## WHAT YOU WILL DO
**a.** List, in order, the steps the passage on the variable index says were carried out to recover the original number of each variable and isolate the variables of interest.
**b.** According to the passage on the variable index, how many variables in the file 98-401-X2021006CI_English_meta.txt are numbered from 126 to 2623?

## SELECTED EXTRACT
*****

It was necessary to build an index to identify the variables that we are looking for... what does it mean? This index allows us to extract the variables in each database, so is a necessary reference to its id (SERIAL PRIMARY KEY) and name description. The problem is that these identifiers are not sorted, if you realize the variables in the file 98-401-X2021006CI_English_meta.txt
(stored at 98-401-X2021006CI_eng_CSV
), 1624 variables are numbered from 126 to 2623... ok, what is the problem with this? If you subtract 126 from 2623 is equal to 2497 and not 1624, damn! So what was done, was obtain the columns id
and characteristic_id
from one of the tables, after just selecting the first 1624 rows, after that was added a column with a sequential index from 1 to 1624 besides the original one, so in that way, we could know what is the original number of each variable. After that, it was filtered this index with the original position of the 14 variables that we are interested in, described in the table below. Finally, we can consider other possible alternatives, select the original Id, identify where are the breaks, and create an index from there, or maybe query for the name of the variable.
We just identified 14 variables of interest for our study.

*****

## RECORDS SUPPLIED
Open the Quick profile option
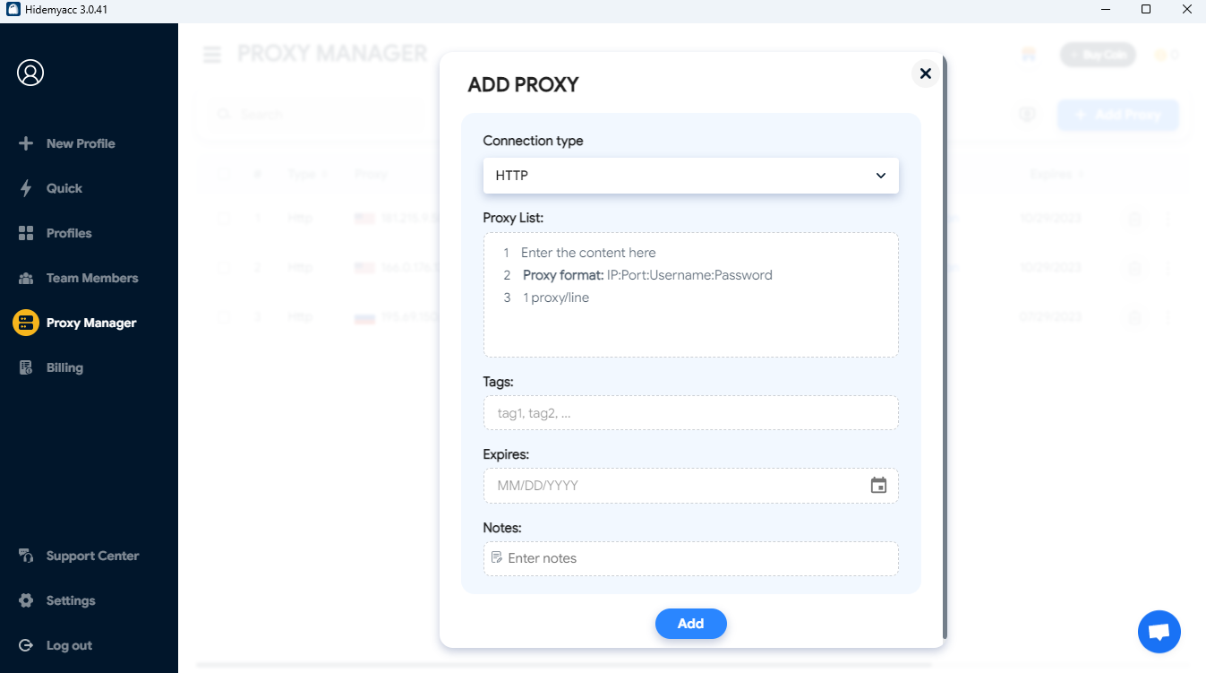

*****

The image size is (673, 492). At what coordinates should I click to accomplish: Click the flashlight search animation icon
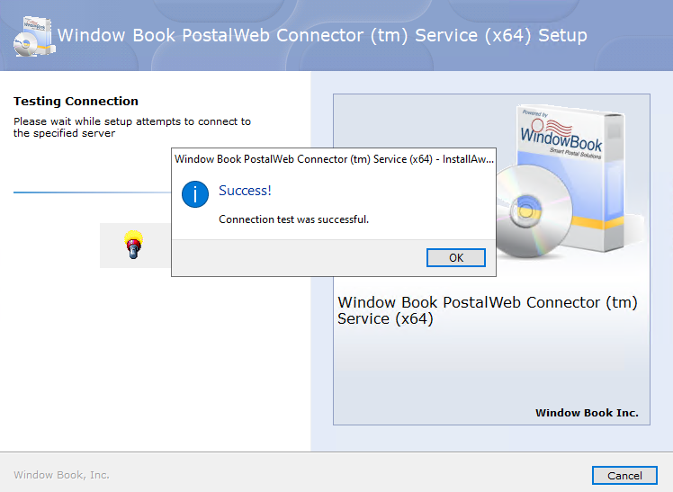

*****

## RESULTS
**a.**
1. The columns id and characteristic_id were obtained from one of the tables.
2. Only the first 1624 rows were selected.
3. A column with a sequential index from 1 to 1624 was added beside the original one.
4. This index was filtered by the original positions of the 14 variables of interest.

**b.** 1624 variables.